Minshew was better than most expected, especially considering he was a sixth-round draft pick and the 10th quarterback selected in the 2019 draft.

But coach Doug Marrone wasted little time switching back to Foles, who returned to practice last month after being medically cleared to play.

"I'm disappointed a little bit, obviously," Minshew said. "Because everybody wants to be that guy in the huddle. But if you told me at the beginning of the year that I'd get to play half the season and learn, I'd say I'd take that deal 100%.

"I got a lot of good experience and mostly get to learn from one of the best dudes in the business."

Jacksonville remains in the hunt in the AFC South, but probably can't afford another division loss. The Jags play at AFC South foe Indianapolis (5-4) on Sunday, essentially a must-win game.

"I try to address it to the team as, 'You have to avoid all the stuff on the outside because this league is crazy, and you never know what's going to happen,'" Marrone said.
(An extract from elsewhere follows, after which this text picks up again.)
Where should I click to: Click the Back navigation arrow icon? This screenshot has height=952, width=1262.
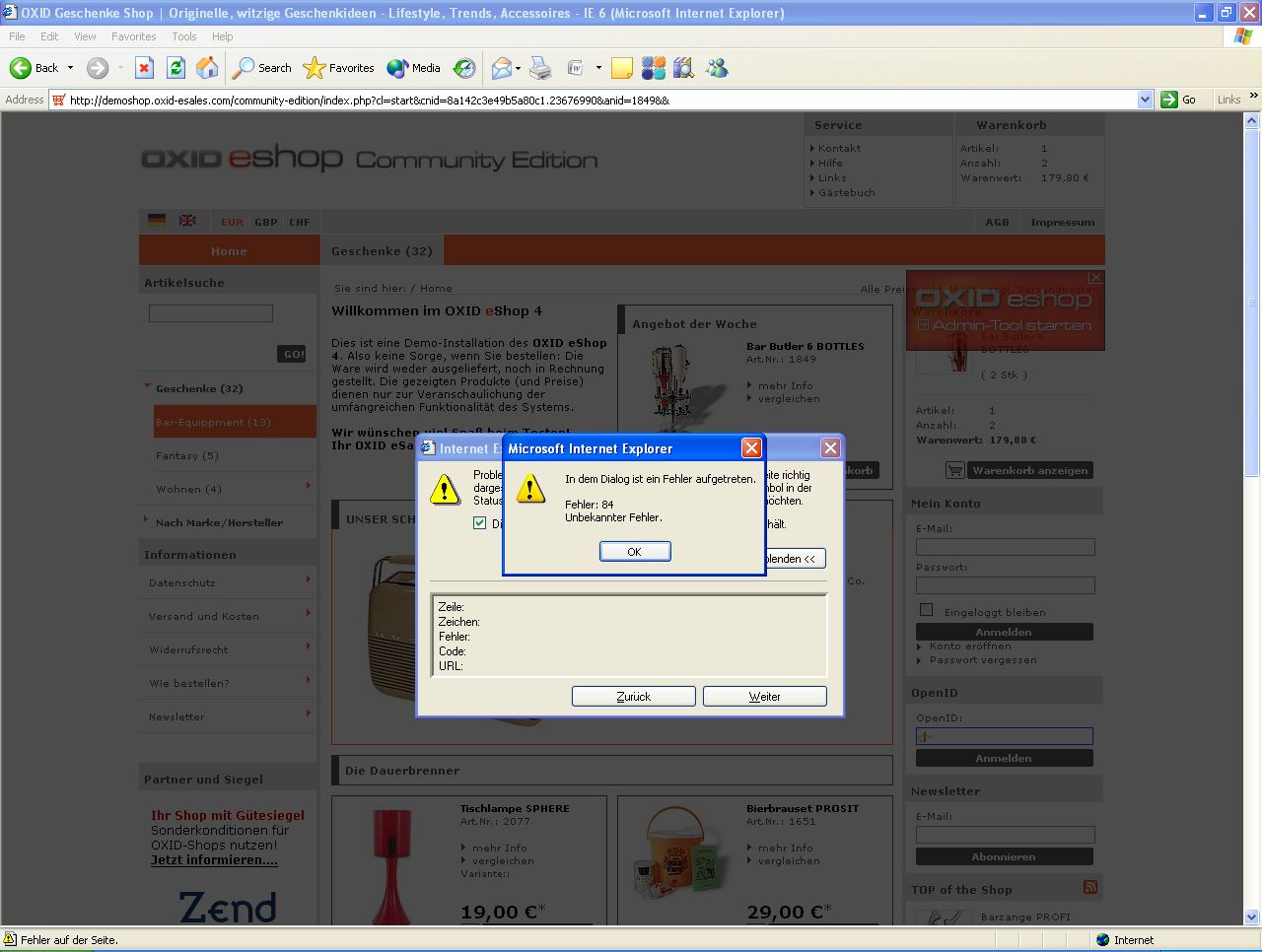click(21, 68)

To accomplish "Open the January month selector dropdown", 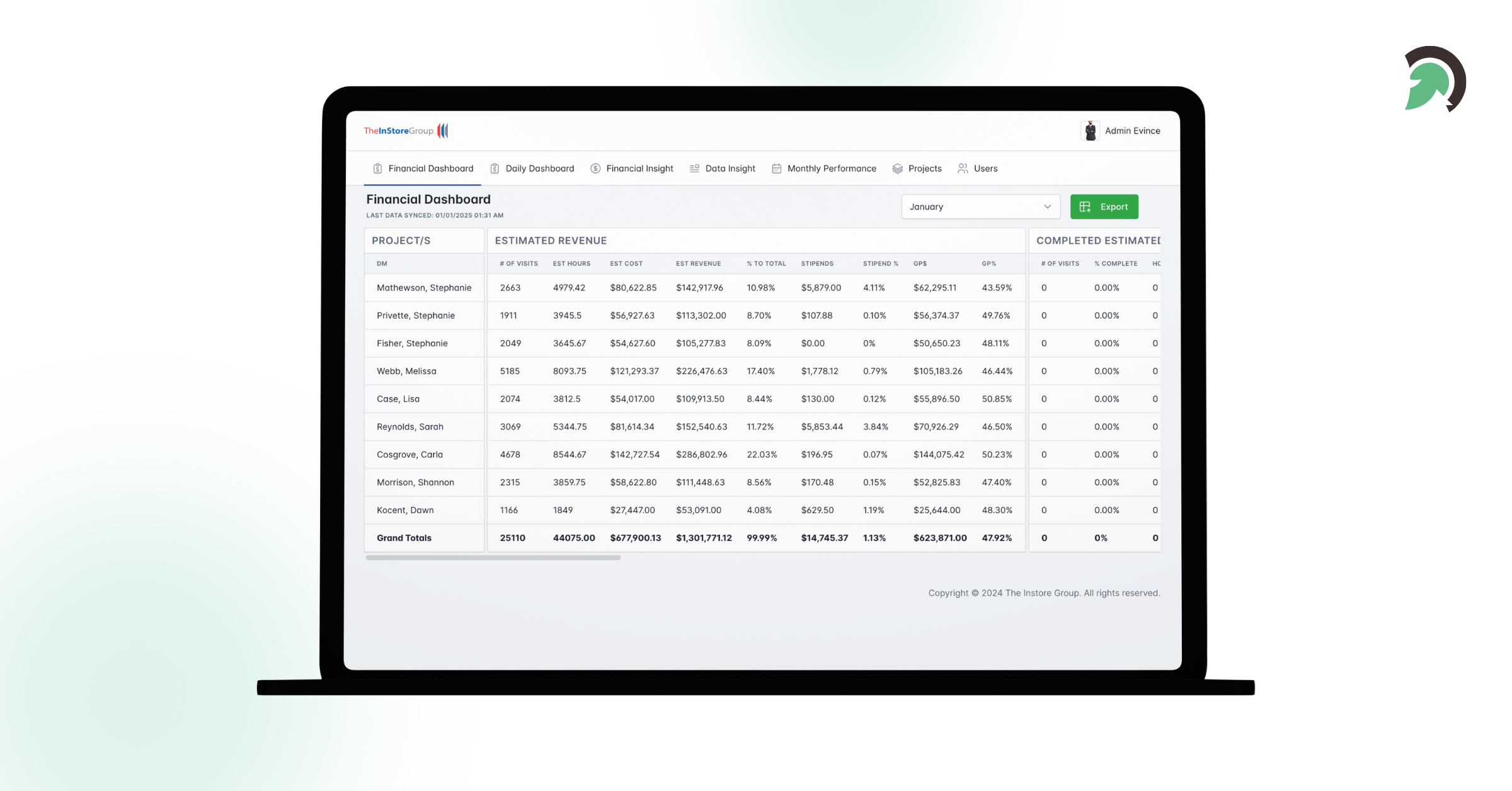I will pos(980,206).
"You only have 16 opportunities. You go in there and give everything you have for each one. Our focus is on ourselves and playing well and performing well. I never really talked about must-win (games) until you get to the elimination rounds in the playoffs."

Along with Foles, Jacksonville expects to get receiver Dede Westbrook (neck/shoulder), cornerback D.J. Hayden (neck/shoulder) and linebacker Leon Jacobs (hamstring) back following a bye week.

But all eyes will be on Foles, who signed a four-year, $88 million contract in free agency. He threw a 35-yard touchdown pass to DJ Chark on his last play, which ended with Kansas City defensive lineman Chris Jones landing on him and injuring his shoulder.

The Jaguars are counting on Foles to improve their red-zone efficiency. They rank 30th in the NFL in that category, having scored just 10 touchdowns in 29 trips inside the opponents’ 20-yard line.

"I think his experience down there and the things that he can do, hopefully that will be able to give us a bump there," Marrone said. "But I don't think it's going to just be one player. Obviously, the quarterback's an important part of it, but I think everyone else has to increase their play down in there also."

The 30-year-old Foles went 4-1 in the postseason and 6-2 in the regular season in place of Carson Wentz in Philadelphia the past two seasons. He earned 2018 Super Bowl MVP honors, making himself the league's premier quarterback commodity.

He's 0-1 with Jacksonville, a record that needs to improve for the Jags to make the postseason. He also still has come catching up to do.

"At this point, the cultures have been crafted," Foles said. "That's the biggest challenge of stepping back in there and just playing football when it's been a while. But I look forward to the challenge because of the guys I get to step into the huddle with."

The Associated Press contributed to this report.